Implement Dropout with RNG Threading

Why this matters

Dropout looks trivially simple in pseudocode: “drop each element with probability p“. But Flax’s strict purity contract makes the implementation interesting:

You can’t access a global RNG — every random draw needs an explicit PRNG key.
Inside __call__, where do you get the key from? Flax provides self.make_rng("dropout") which threads a key from the rngs={"dropout": key} dict you pass to apply.
The forward pass branches on deterministic: at eval time it’s a no-op; at train time it samples a mask AND scales by 1/keep_prob so expected activations don’t change.

Reimplementing Dropout makes you understand all three. Once it clicks, every Flax layer with runtime randomness (StochasticDepth, NoiseInjection, sampling decoders) follows the same pattern.

Inverted dropout: scale by 1/keep_prob

The standard “inverted dropout” used everywhere in modern DL:

keep_prob = 1 - rate
mask = bernoulli(p=keep_prob, shape=x.shape)   # 1 = kept, 0 = dropped
y = where(mask, x / keep_prob, 0)

Why scale up? At train time the EXPECTED value of y matches x:

E[y] = keep_prob * (x / keep_prob) + (1 - keep_prob) * 0 = x

So at eval time you can use y = x (the identity) without any further rescaling — the network was trained to expect inputs at this scale.

self.make_rng(“dropout”)

Inside @nn.compact, you obtain a fresh PRNG key for a named stream:

rng = self.make_rng("dropout")

Flax derives this from the "dropout" key passed to init/apply and a path-dependent fold-in, so different layers get different keys automatically. You don’t need to split or thread keys manually.

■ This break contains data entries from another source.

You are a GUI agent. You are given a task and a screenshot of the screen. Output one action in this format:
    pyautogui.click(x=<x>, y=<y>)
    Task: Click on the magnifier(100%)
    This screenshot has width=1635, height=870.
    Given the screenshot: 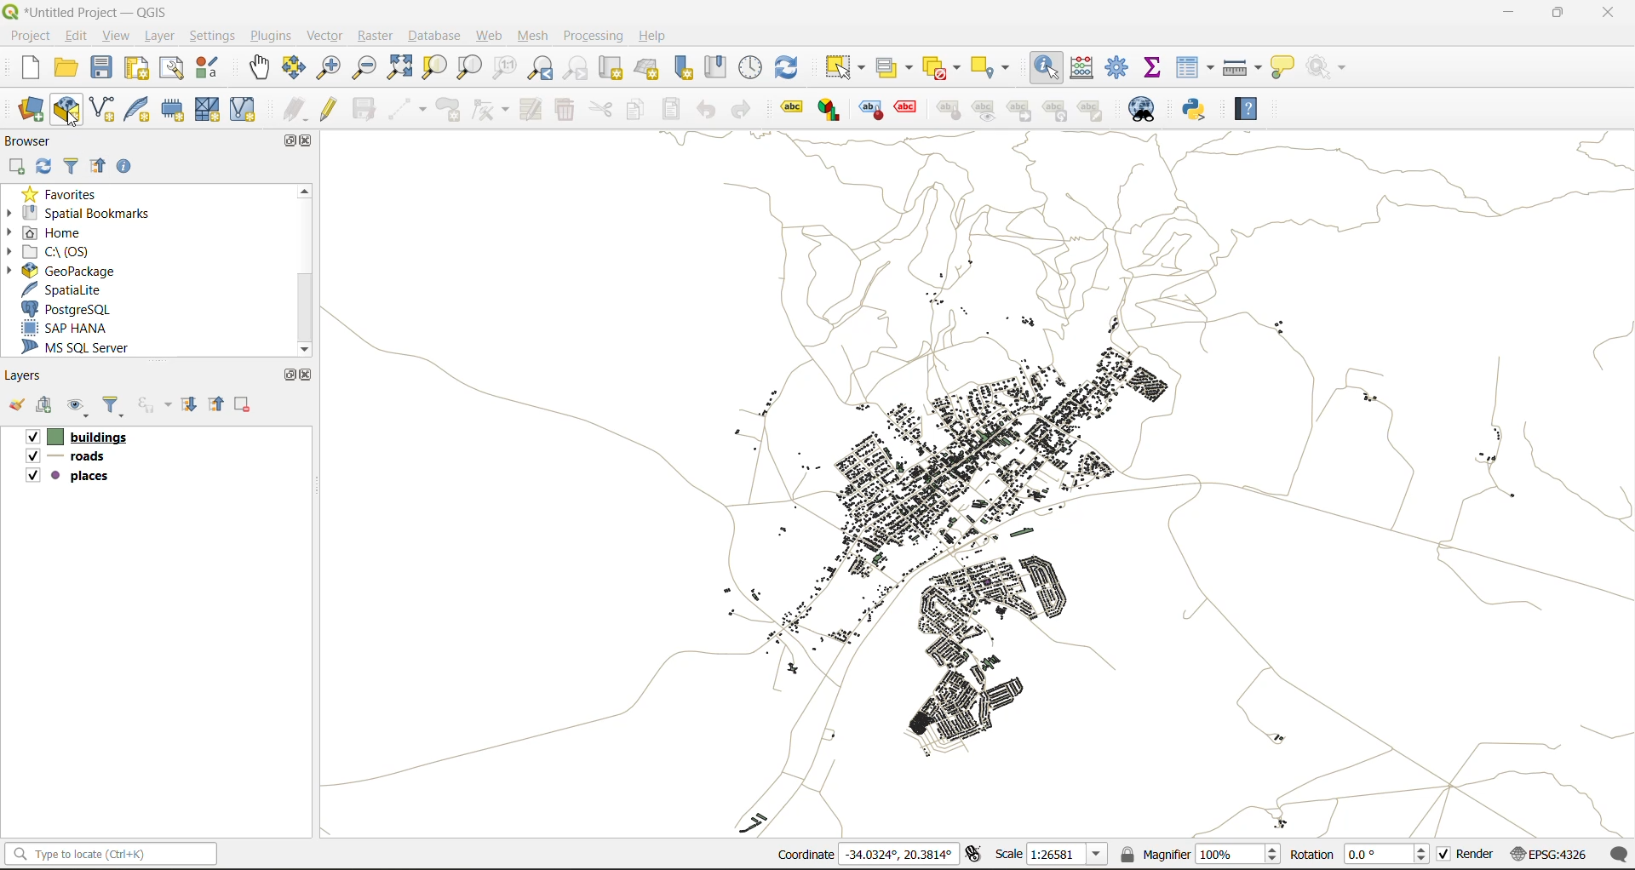 What is the action you would take?
    pyautogui.click(x=1196, y=854)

Calling make_rng("dropout") from __call__:

During init: works only if you passed dropout in the init RNGs dict AND deterministic=False. (If deterministic=True, the branch isn’t executed and make_rng isn’t called.)
During apply: works only if you passed rngs={"dropout": key}.

Worked implementation

class MyDropout(nn.Module):
    rate: float

    @nn.compact
    def __call__(self, x, deterministic: bool):
        if deterministic or self.rate == 0.0:
            return x
        keep_prob = 1.0 - self.rate
        rng = self.make_rng("dropout")
        mask = jax.random.bernoulli(rng, p=keep_prob, shape=x.shape)
        return jnp.where(mask, x / keep_prob, 0.0)

Note the early-return for deterministic=True and rate==0.0 — both avoid the unnecessary make_rng call.

Common pitfalls

x * mask then divide later: works but bookkeeping is messier. where(mask, x / keep_prob, 0) is the canonical form.
Calling make_rng("dropout") outside __call__: only works inside __call__ (or a method called from it) because that’s when Flax has the rngs dict in scope.
Forgetting rngs={"dropout": key} in apply: make_rng raises with “no key found for dropout collection”.
Same key reused across calls: dropout pattern repeats — defeats randomization. In real loops, split a fresh key per step.

Problem

Implement MyDropout(rate):

If deterministic=True OR rate == 0.0, return x.
Else:
- keep_prob = 1 - rate.
- rng = self.make_rng("dropout").
- mask = jax.random.bernoulli(rng, p=keep_prob, shape=x.shape).
- Return jnp.where(mask, x / keep_prob, 0.0).

The function does the full init + apply:

Init with {"params": PRNGKey(seed), "dropout": PRNGKey(seed+1)}, deterministic=False.
Apply with the test’s deterministic flag and rngs={"dropout": PRNGKey(seed+1)}.

Inputs:

seed: float (cast to int).
x: 1-D JAX array.
rate: float.
deterministic: float (0.0 or 1.0).

Output: 1-D array (same shape as x).